Arrange every line of the items below as a numbered list, skipping blank lines and leaving out the pictures.

[Rows on where targets appear]
————————
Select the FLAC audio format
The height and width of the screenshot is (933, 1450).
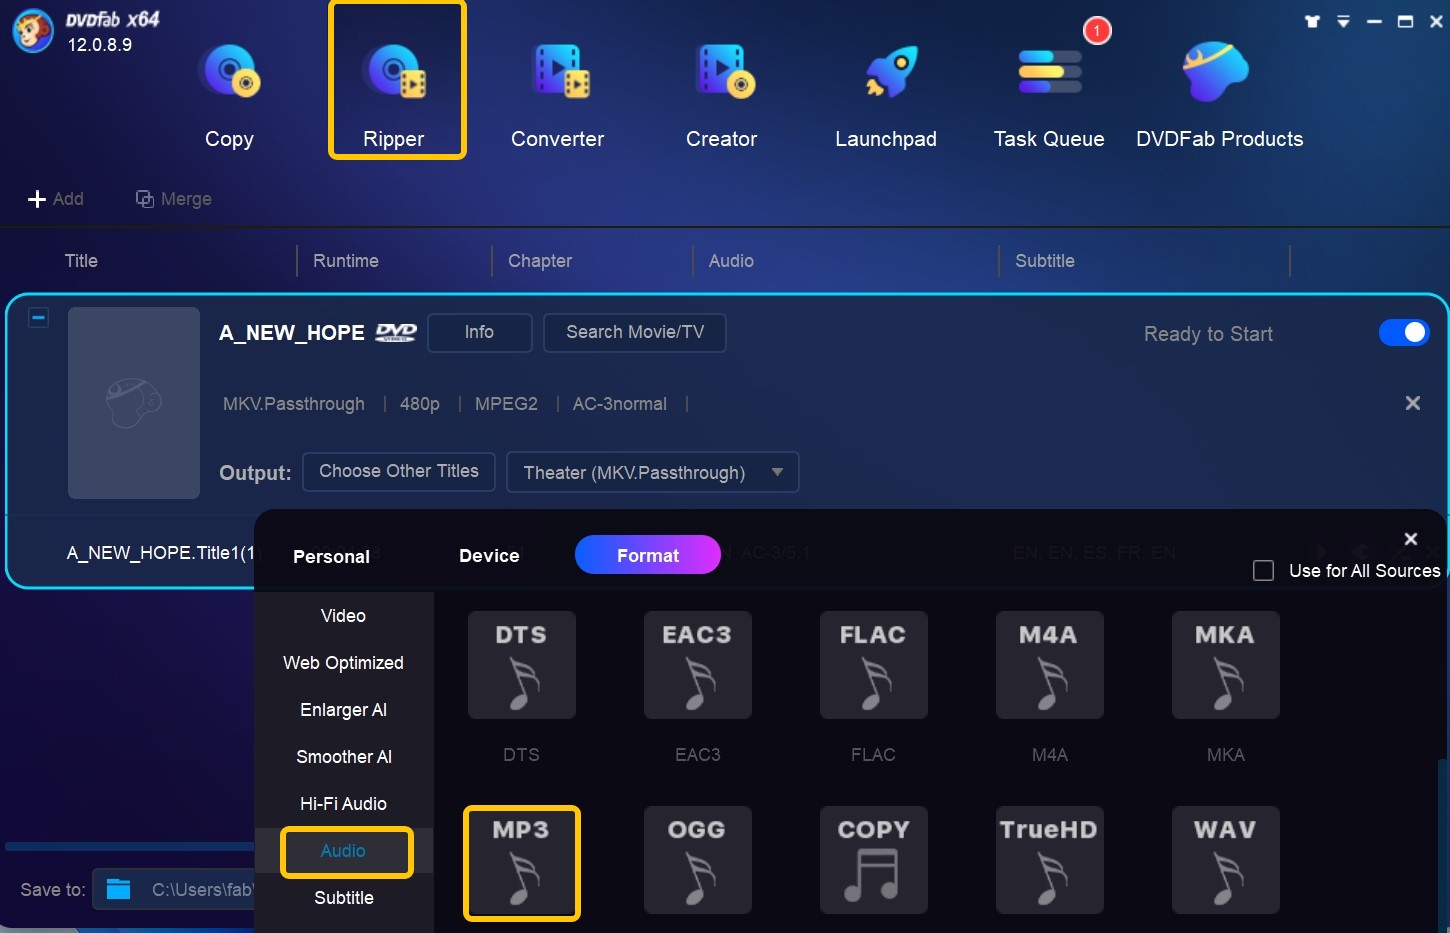(873, 665)
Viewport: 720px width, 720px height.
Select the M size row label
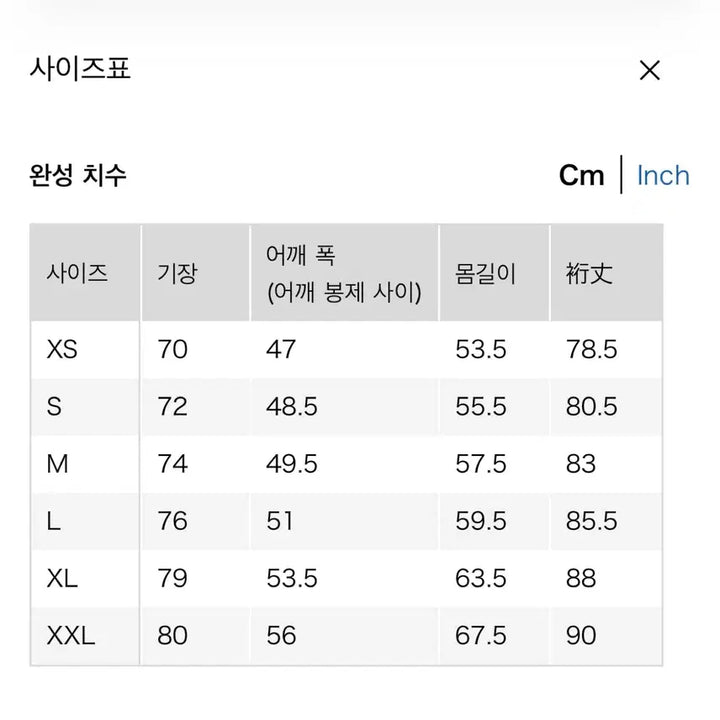[56, 464]
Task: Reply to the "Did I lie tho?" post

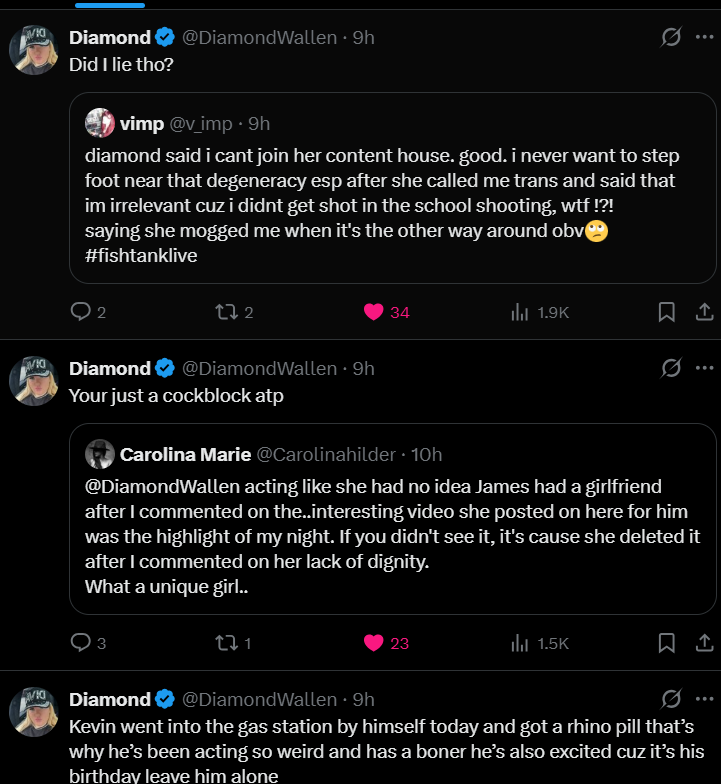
————————
#### [RESPONSE]
1. Select the FLAC audio format
2. The height and width of the screenshot is (933, 1450).
3. (873, 665)
4. Viewport: 720px width, 720px height.
5. Select the M size row label
6. [56, 464]
7. Task: Reply to the "Did I lie tho?" post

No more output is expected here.